Родители приняли мое сообщение молча. Так мы и просидели утро, погруженные в собственные раздумья. Поскольку я вырос не в Советском Союзе, то не подвергся тому идеологическому давлению, которое испытали мои сверстники. Несмотря на мое страстное желание слиться с новым обществом, во мне сидело что то такое, что восставало против обожания и преклонения, встречаемых повсюду при имени Сталина. Я, конечно, считал Сталина великим человеком, я восхищался им, для меня это был человек, можно сказать, в одиночку победивший Гитлера. Я мечтал пройти по Красной площади Первого мая, чтобы увидеть его и его сподвижников на Мавзолее Ленина. Но считать его отцом народа? Всего народа? Гениальным авторитетом в любой области – от языкознания и кибернетики до генетики и национального вопроса? С этим мозг не соглашался. Точно так же я не испытывал к Сталину любви. Да, я горевал о его кончине, но в отличие от большинства советских людей не воспринимал это как личную потерю. Несоответствие между тем, кем я был и кем хотел быть, служило источником острого дискомфорта, который я пытался скрывать не только от окружающих, но и от себя самого.

Трое суток гроб с телом Сталина стоял в Колонном зале Дома Союзов, и трое суток мимо него шла нескончаемая вереница москвичей. Среди них был и я. Видно, мой ангел хранитель устроил дело так, что лауреат Сталинской премии, с которым я познакомился в «Метрополе», сумел провести меня к началу очереди в Дом Союзов – в противном случае я попытался бы пройти самостоятельно и, как многие другие, погиб бы в давке.

Точных данных нет, но не менее трех миллионов человек хлынули в Дом Союзов, чтобы проститься с вождем. Они стекались со всех концов Москвы, людские капли, которые сливались в речушки и превращались затем в бурные реки, упиравшиеся в узкую горловину. Эти человеческие потоки, словно потоки водные, тоже имели свои берега – естественные, в виде стен зданий, и искусственные, образованные сотнями и сотнями плотно прижатых друг к другу бамперами грузовиков – они перекрывали все переулки и дворы, которыми можно было воспользоваться, чтобы вклиниться в начало очереди на Пушкинской улице. Гигантская волна катилась неудержимо, неся и давя людей. Одних смерть настигла у чугунных ворот и бетонных стен, в которые их вдавила толпа, другие гибли, ломаясь, словно спички, об острые углы военных грузовиков. Но больше всего жизней унесла сама эта многоголовая гидра. Зима 1952–1953 годов была необыкновенно суровой, московские улицы все еще покрывал лед. Люди падали под ноги тех, кто не мог остановиться, тех, на кого напирали тысячи и тысячи других. Этот ужас обрел апокалиптические масштабы в районе Трубной площади. На бульваре, круто спускавшемся от Сретенки, было особенно скользко – падал один, второй, сразу несколько, а волна все катилась да катилась, накрывая глухие крики и тела, об которые спотыкались все новые и новые жертвы. Началась паника, толпа ринулась вперед, буквально поднимая на воздух конную милицию вместе с лошадьми, сбивая с ног и топча их. Обезумевшие лошади, матерящиеся милиционеры, пытающиеся дубинками остановить неостанавливаемое, круговерть черных людских масс, которая, словно гигантский водоворот, всасывает в себя все и вся – можно ли представить себе более подходящее прощание с чудовищем, унесшим столько жизней уже после собственной смерти?

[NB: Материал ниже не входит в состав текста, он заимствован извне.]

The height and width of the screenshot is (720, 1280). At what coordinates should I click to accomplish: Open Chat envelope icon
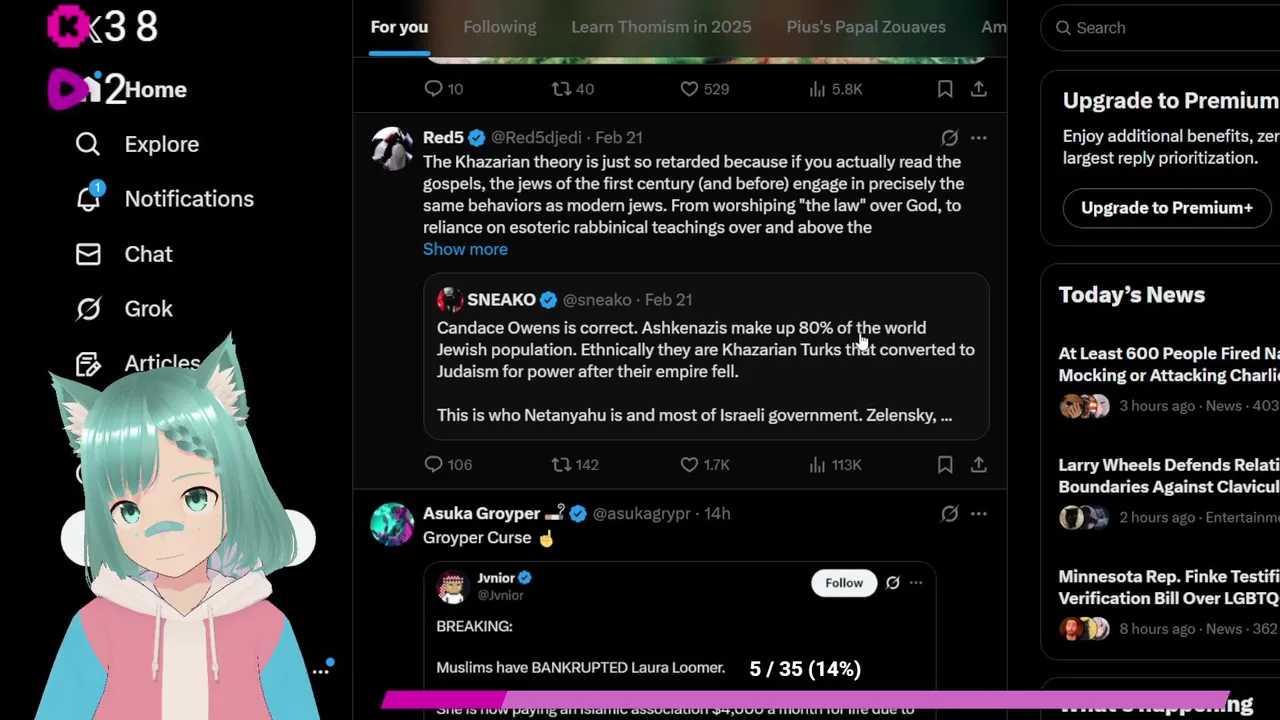tap(88, 254)
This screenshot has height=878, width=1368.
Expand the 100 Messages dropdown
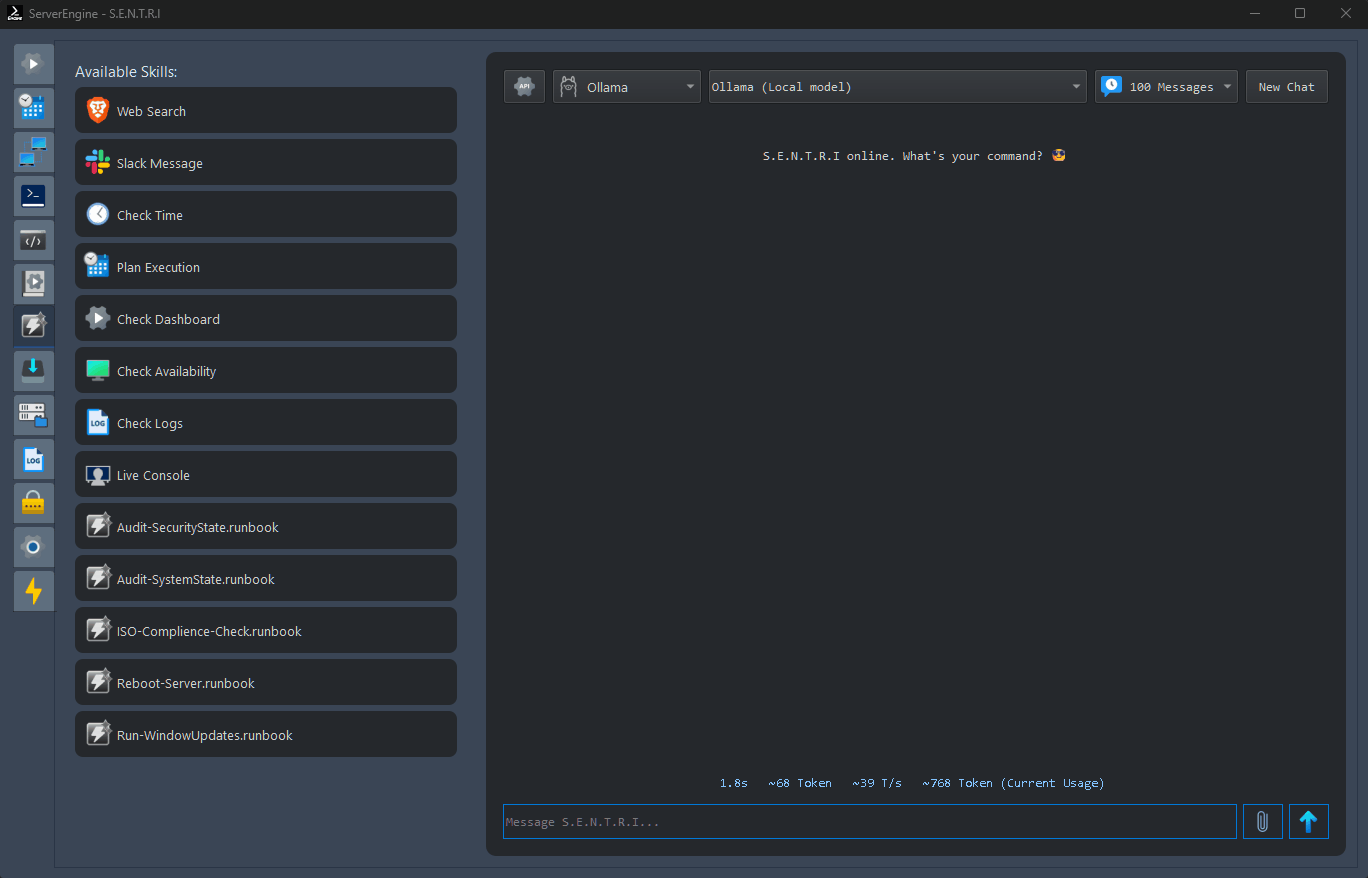1167,87
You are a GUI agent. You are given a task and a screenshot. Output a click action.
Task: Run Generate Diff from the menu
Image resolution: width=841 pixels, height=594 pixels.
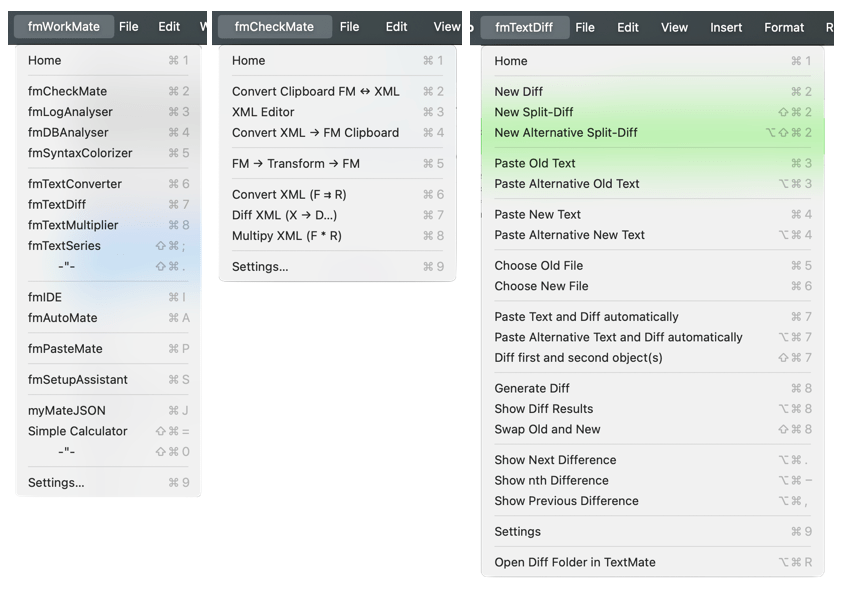pos(532,389)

В Колонном зале все было затянуто черной тканью. У гроба в почетном карауле стояли руководители партии и правительства, а люди в штатском и в военной форме следили за тем, чтобы никто из пришедших проститься не задерживался.

Гроб стоял под небольшим наклоном, чтобы тело Сталина было легче рассмотреть. Проходя мимо, я вдруг ужаснулся огромному размеру ноздрей покойника. Они напоминали пещеры: глубокие черные провалы, готовые поглотить того, кто слишком к ним приблизится. Одновременно с этой мыслью меня буквально потрясла другая: ведь я должен испытывать благоговение, горе от зрелища великого Сталина, лежащего в гробу и утопающего в море цветов. А я уставился на его ноздри! Да что это со мной происходит? Не болен ли я? И ведь в самом деле я горевал, но чего то в этом горе недоставало…

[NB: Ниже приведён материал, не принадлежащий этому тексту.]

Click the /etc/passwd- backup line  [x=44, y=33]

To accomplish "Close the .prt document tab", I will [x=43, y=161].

Вскоре после смерти Сталина отец получил работу на «Мосфильме» – его взяли на должность рядового инженера, что совершенно не соответствовало его квалификации и, надо полагать, сильно ударило по его самолюбию. И все же это было лучше, чем ничего. Я же готовился изо всех сил к поступлению на биолого почвенный факультет Московского государственного университета, поскольку очень был увлечен теорией условных рефлексов Ивана Петровича Павлова. Я отдавал себе отчет в том, что остальные абитуриенты имеют передо мной значительное преимущество: для них русский язык являлся родным и они все годы учились в советской школе. Поэтому я занимался как одержимый. Вероятно, оттого я плохо помню время между мартом, когда умер Сталин, и августом, когда шли приемные экзамены, если не считать одного события – ареста Лаврентия Павловича Берии. Это осталось в памяти потому, скорее всего, что на улице Горького вдруг появились танки. Я не знал причин их появления, но поскольку это происходило не в конце октября и не в начале апреля, когда шли репетиции военного парада, возник вопрос: почему здесь танки? Все решилось очень быстро. Танки появились вечером, а наутро уже исчезли, и было объявлено об аресте Берии и предстоящем суде над ним. В то время я не придавал большого значения его аресту, так как не знал почти ничего о его деятельности – все это стало достоянием публики лишь несколько лет спустя. Берию арестовали и приговорили к расстрелу за то, что он был английским шпионом. Абсурдность этого обвинения столь же очевидна, сколь очевидны причины, по которым антибериевской группе пришлось прибегнуть к нему. В 1953 году, за три года до знаменитой речи Хрущева на XX съезде КПСС, невозможно было предъявить Берии обвинение в его подлинном преступлении – убийстве сотен тысяч людей, не говоря о пытках, проводимых им лично и с удовольствием. Рассказывают такую историю: одному арестованному грузинскому композитору выкололи глаза, потому что Берия не хотел, чтобы тот узнал его на допросе. Но не успел Берия задать первый вопрос, как тот сказал:

– А, так это ты, Лаврентий.

– Как ты меня узнал? – спросил Берия.

– Ты отнял у меня зрение, но не слух. Я композитор, у меня абсолютный слух.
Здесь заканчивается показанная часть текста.